Delsoldato, founder of The Golden Bead, makes precious lampwork glass beads using a traditional method. However, there is one big difference — the beads Delsoldato makes are infused with the ashes of loved ones.
"I can add anything that can be made into ash," Delsoldato said.
After the beads are infused, Delsoldato coats them with a clear glass rod - a technique that creates the illusion of looking through a window. Then she puts the beads in the kiln to anneal - a process that helps prevent the beads from cracking.
In the morning, the beads are removed from the kiln, and from there, Delsoldato starts turning them into loving pieces of jewelry, touch stones, stands, or suncatchers; which are currently her most popular piece.

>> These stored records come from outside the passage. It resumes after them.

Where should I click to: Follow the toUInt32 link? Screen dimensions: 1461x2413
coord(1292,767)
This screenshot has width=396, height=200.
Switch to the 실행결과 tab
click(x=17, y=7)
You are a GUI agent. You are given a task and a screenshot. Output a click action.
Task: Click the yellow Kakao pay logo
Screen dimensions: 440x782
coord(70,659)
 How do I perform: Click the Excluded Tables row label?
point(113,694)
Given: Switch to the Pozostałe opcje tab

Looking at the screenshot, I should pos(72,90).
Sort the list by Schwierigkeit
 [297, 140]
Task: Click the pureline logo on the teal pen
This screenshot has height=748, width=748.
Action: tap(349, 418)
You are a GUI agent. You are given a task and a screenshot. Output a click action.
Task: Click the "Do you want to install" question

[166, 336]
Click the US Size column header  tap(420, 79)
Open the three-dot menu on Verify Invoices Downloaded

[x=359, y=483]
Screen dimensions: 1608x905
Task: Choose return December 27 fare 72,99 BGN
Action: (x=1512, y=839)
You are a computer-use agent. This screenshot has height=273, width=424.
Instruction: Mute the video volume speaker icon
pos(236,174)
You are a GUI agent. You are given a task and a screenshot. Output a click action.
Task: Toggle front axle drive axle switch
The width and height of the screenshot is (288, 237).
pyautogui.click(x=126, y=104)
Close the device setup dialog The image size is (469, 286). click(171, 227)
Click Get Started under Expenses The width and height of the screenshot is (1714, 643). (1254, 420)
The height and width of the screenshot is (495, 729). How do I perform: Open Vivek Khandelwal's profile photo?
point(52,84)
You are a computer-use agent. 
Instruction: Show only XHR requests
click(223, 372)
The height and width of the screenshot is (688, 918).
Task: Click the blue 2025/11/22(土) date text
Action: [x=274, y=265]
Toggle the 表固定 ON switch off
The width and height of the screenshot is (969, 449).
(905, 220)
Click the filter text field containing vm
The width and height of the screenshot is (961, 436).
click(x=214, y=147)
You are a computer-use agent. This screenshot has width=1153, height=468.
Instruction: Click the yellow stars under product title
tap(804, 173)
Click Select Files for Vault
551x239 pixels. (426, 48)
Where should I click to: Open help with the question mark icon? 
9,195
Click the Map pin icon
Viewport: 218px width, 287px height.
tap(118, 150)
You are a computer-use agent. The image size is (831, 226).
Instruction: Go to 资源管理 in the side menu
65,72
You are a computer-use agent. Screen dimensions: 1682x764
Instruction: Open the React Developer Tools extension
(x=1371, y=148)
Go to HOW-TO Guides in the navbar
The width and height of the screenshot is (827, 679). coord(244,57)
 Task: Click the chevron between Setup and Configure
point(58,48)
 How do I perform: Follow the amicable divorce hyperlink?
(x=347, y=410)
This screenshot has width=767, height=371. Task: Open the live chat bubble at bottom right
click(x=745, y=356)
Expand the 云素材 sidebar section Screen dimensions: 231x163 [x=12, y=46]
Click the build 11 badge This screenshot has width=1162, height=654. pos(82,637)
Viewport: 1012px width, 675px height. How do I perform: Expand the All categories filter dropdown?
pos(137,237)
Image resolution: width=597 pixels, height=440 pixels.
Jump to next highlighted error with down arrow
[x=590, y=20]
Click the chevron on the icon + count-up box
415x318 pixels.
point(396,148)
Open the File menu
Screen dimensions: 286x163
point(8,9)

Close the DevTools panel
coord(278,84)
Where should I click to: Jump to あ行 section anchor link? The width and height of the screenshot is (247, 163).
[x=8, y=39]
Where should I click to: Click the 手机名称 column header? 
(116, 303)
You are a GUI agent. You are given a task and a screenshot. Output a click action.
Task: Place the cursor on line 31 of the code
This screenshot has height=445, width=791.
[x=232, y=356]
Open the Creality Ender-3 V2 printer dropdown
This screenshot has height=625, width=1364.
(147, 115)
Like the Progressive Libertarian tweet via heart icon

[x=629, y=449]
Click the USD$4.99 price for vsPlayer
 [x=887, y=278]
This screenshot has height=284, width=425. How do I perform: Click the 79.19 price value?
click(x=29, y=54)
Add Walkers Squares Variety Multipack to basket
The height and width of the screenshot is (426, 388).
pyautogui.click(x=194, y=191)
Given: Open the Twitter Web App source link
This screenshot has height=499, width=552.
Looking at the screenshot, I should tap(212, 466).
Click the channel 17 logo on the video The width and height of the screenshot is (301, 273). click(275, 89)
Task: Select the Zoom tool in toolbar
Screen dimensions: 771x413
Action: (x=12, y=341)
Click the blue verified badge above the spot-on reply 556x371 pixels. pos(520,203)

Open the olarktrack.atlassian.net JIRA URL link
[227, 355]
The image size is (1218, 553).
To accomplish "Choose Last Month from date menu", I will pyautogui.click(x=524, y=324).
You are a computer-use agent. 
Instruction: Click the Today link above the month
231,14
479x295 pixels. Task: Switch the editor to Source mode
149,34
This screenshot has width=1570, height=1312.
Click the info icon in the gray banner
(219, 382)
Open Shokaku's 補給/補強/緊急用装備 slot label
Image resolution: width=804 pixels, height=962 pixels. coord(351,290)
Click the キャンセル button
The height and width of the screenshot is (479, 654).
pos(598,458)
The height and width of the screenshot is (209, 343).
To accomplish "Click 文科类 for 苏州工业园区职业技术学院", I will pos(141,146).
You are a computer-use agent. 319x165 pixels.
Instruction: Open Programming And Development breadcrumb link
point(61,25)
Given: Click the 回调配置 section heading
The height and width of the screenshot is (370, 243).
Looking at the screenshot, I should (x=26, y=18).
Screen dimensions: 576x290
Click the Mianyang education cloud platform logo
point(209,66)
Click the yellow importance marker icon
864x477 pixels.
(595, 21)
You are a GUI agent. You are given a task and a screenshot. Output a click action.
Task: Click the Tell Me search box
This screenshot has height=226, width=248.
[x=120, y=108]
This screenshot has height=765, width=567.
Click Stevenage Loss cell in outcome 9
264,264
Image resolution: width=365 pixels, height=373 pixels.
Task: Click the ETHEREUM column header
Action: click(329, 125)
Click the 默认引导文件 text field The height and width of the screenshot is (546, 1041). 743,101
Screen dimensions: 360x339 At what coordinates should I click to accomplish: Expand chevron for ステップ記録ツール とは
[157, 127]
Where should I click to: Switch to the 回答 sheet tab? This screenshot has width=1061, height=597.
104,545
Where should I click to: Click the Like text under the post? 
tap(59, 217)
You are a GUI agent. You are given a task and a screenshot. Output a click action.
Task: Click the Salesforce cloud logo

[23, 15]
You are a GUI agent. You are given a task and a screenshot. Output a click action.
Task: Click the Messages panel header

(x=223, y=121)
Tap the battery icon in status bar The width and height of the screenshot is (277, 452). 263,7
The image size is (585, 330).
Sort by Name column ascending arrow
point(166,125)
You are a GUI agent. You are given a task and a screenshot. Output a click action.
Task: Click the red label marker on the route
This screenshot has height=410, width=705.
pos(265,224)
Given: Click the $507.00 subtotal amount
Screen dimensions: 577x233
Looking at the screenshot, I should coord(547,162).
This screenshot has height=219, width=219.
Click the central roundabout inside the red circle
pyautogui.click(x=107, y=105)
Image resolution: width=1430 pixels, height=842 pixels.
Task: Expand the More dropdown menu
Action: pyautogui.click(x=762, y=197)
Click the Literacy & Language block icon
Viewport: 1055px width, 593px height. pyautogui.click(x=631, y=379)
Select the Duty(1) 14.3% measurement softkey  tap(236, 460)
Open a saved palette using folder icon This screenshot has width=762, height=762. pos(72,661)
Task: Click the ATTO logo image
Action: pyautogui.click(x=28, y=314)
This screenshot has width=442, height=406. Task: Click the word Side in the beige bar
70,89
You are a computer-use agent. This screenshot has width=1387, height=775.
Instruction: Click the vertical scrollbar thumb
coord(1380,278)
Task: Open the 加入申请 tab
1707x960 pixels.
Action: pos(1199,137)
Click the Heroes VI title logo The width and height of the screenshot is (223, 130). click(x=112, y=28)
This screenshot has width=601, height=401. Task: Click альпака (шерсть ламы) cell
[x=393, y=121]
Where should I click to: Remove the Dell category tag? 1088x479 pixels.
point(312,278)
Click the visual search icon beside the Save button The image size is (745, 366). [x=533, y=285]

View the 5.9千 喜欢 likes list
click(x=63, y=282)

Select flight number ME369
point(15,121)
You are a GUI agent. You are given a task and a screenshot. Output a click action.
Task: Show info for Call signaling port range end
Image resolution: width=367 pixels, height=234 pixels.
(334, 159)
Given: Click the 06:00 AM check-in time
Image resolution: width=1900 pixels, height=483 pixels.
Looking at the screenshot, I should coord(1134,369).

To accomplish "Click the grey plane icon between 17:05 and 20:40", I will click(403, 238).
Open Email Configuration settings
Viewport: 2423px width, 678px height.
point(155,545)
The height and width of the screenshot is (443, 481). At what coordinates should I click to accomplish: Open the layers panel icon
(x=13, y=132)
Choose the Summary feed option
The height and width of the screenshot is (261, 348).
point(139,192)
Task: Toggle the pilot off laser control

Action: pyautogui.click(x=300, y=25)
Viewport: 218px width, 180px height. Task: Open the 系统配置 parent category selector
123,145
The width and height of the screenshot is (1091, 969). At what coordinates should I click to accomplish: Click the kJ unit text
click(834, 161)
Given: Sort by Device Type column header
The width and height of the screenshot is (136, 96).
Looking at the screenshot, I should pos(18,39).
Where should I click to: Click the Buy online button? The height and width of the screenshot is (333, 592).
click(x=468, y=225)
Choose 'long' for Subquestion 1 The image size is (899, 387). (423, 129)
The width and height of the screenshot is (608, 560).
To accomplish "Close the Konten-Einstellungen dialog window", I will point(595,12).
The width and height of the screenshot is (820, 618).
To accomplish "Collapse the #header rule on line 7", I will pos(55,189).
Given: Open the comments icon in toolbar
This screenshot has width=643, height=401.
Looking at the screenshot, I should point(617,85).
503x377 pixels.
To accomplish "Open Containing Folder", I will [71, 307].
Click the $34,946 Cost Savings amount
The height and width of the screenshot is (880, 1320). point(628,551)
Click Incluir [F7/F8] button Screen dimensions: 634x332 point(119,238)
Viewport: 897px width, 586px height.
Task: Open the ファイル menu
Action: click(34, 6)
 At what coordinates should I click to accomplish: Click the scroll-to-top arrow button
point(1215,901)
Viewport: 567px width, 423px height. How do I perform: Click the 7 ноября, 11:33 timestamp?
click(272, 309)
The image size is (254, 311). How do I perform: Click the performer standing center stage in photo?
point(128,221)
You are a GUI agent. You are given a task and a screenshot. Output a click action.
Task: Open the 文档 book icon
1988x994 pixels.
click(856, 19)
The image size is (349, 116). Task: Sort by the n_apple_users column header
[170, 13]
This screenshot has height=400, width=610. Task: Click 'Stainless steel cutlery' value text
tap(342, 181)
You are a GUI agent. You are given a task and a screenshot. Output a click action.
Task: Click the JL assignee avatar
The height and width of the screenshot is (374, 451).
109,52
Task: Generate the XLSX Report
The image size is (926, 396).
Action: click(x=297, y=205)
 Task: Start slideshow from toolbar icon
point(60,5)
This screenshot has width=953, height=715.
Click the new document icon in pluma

Delsoldato is an empathetic listener — a trait that allows her clients to feel comfortable as they speak openly about their loved ones now gone. As she embraces each unique tale, she is able to create connections between her art and the lives of those who want to be remembered. Ultimately, Delsoldato turns heartbreak into a little bit of serenity.
"The stories behind each bead are amazing," Delsoldato noted.
Delsoldato has been making jewelry her entire life but she didn't start making her own glass beads until a fellow jewelry artist approached her and suggested she take a silver working class; a skill she had been interested in but hadn't yet learned. After the silver class she took a lampwork glass beading class and that's when she discovered her passion.
The idea of adding ash to her beads didn't come to Delsoldato until Remy, her beading assistant golden retriever, passed away.
Devastated, she stopped beading.
Then she found some of Remy's fur in the house and decided to try and incorporate it into a bead. She turned the fur to ash and then infused the ash in a glass bead. It was inspiring.
Once she realized the possibilities, Delsoldato began making glass beads infused with her mother's ashes, her son's baby teeth, the baby hair of a friend's child, and the ash of a friend's pet. She quickly realized the healing powers of these very special beads.
In 2015, Delsoldato appeared on the Made In Vermont series presented by Burlington's television station WCAX. On the program, she discussed her artistic craft and unique product that she found to help people heal after a loss. That show helped Delsoldato grow her business, especially in the northern part of Vermont.
While Delsoldato's niche market is in glass beads infused with ash, she still makes plenty of beads the traditional way.
Recently, she made a colorful glass bead necklace with the help of those who answered a question on her Facebook page. "What are your two favorite spring colors?" She made the necklace using the most popular colors and now she plans on auctioning it off on Facebook. The proceeds from the sale of the necklace will be given to Golden Huggs Rescue, a nonprofit organization in Waitsfield, Vt. that rescues golden retrievers from southern shelters.
As Delsoldato continues to make uniquely compassionate pieces of art, she never forgets the stories told to her by those who are in need of a little healing.
"Seeing their gratitude is priceless," she said.